* **INSTRUCTIONS FOR THE TASK**: Beginning with the line that contains "Viewport: 410px width, 231px", transcribe the rest of the listing below exactly, including its last line, and exclude any pictures.

☆ ☆ ☆

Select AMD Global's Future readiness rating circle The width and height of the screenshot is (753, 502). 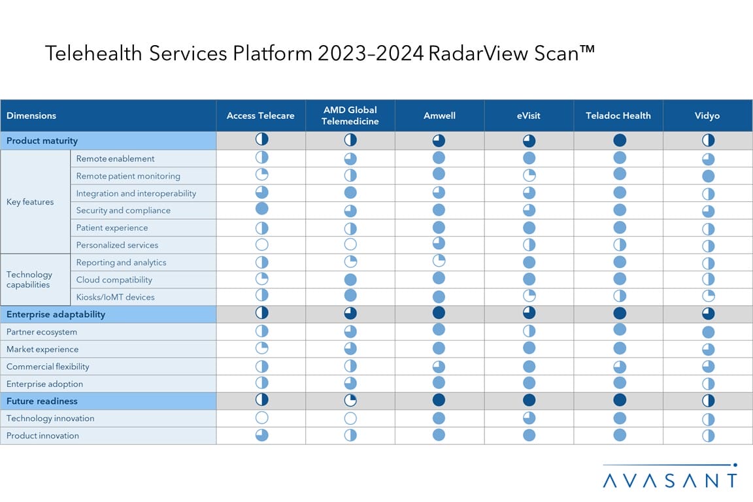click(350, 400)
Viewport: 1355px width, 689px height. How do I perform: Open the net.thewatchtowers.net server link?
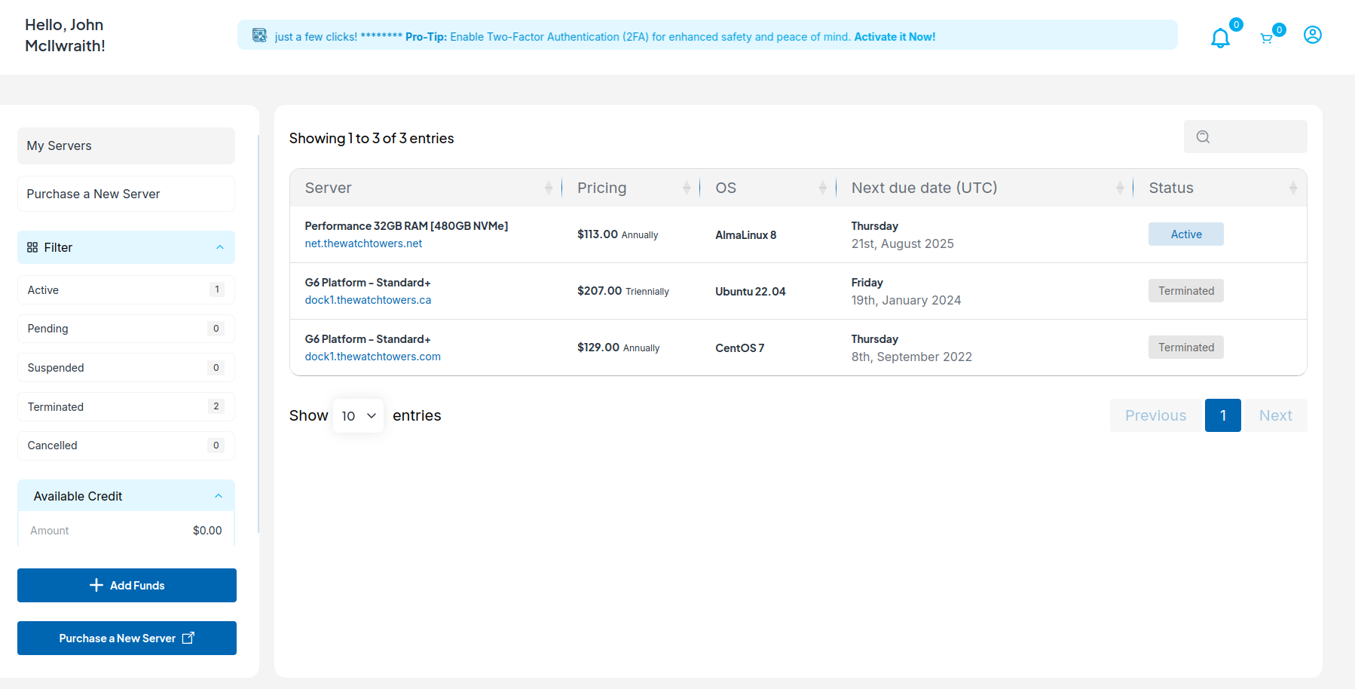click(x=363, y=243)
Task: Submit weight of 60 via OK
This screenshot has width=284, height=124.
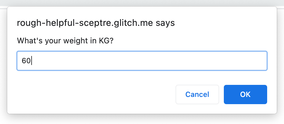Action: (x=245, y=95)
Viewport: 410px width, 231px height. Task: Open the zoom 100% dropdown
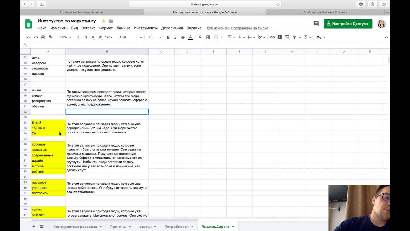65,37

☆ ☆ ☆

* **RESPONSE TO THE EXERCISE**:
Viewport: 410px width, 231px height. Task: Open the zoom 100% dropdown
65,37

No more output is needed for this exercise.